Submitted to: Plant Molecular Biology
Publication Type: Peer Reviewed Journal
Publication Acceptance Date: November 5, 1996
Publication Date: N/A
Interpretive Summary: How do plants perceive and respond to extrnal signals such as light, cold and moisture availability? A link between changes in the environment and plant responses may be protein kinases. These enzymes can activate other enzymes and regulate gene expression by phosphorylation. Protein kinases are major components of response pathways in animals, microorganisms and plants. Here we report the identification and DNA sequence of a wheat protein kinase gene that is induced in greening seedling tissue. The gene is not expressed in seeds, but is up-regulated when germinating seedlings are exposed to light. This is the first report of a protein kinase that is up-regulated in greening seedlings. This protein kinase gene has DNA sequence homology to a previously identified wheat protein kinase that is drought-stress responsive, suggesting that there is a sub-family of similar protein kinases in plants. The identification of this new plant protein kinase, including the sequence of the gene's regulatory region, provides plant scientists with a new tool for identifying the critical regulatory steps that control seedling emergence and crop stand establishment.
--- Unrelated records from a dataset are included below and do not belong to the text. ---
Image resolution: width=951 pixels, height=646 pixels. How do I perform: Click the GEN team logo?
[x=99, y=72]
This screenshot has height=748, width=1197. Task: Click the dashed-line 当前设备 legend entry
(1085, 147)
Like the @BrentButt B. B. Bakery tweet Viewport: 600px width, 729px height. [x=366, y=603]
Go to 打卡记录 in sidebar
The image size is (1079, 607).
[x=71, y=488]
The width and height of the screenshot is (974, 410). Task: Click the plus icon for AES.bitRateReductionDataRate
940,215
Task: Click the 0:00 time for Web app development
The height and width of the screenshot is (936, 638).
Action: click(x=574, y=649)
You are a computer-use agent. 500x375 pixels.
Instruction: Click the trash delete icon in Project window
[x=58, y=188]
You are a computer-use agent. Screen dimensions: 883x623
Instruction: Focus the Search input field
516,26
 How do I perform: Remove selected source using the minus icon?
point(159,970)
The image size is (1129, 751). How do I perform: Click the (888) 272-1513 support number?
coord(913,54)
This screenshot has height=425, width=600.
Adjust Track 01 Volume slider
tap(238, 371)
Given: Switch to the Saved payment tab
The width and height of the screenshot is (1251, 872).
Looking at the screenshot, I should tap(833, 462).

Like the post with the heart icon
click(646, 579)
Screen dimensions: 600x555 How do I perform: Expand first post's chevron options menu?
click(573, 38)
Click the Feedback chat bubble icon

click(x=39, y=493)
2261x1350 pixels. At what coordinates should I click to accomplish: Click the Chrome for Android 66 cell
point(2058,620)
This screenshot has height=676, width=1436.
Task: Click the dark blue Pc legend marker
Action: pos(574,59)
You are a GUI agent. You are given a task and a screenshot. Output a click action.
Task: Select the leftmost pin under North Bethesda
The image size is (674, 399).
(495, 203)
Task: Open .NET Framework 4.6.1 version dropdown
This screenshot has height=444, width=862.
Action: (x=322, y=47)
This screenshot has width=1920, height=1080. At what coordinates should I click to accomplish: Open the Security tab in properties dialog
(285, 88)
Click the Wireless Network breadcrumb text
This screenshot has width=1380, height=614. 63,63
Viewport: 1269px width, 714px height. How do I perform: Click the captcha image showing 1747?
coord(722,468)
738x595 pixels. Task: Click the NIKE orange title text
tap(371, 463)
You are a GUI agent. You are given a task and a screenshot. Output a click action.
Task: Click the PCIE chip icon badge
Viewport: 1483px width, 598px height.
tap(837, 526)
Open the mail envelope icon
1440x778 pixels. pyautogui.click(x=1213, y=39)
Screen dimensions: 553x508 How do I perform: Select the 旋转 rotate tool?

Technical Abstract: We have identified a new wheat PKABA1-like protein kinase gene, TaPK3, that is expressed in greening wheat seedlings. TaPK3 has high sequence homology (97% similarity with some sequence diversity at the 3'-end) to the wheat PKABA1 protein kinase mRNA, which is upregulated by cold temperature treatment, dehydration and abscisic acid (ABA). Use of a TaPK3 gene-specific probe has revealed the TaPK3 is differentially expressed with respect to PKABA1. TaPK3 mRNA accumulates in greening shoot tissue of wheat, but is not affected by dehydration, cold temperature treatment or ABA. Based on sequence and expression differences, we conclude that expression of the PKABA1-like protein kinases is not limited to stress responses.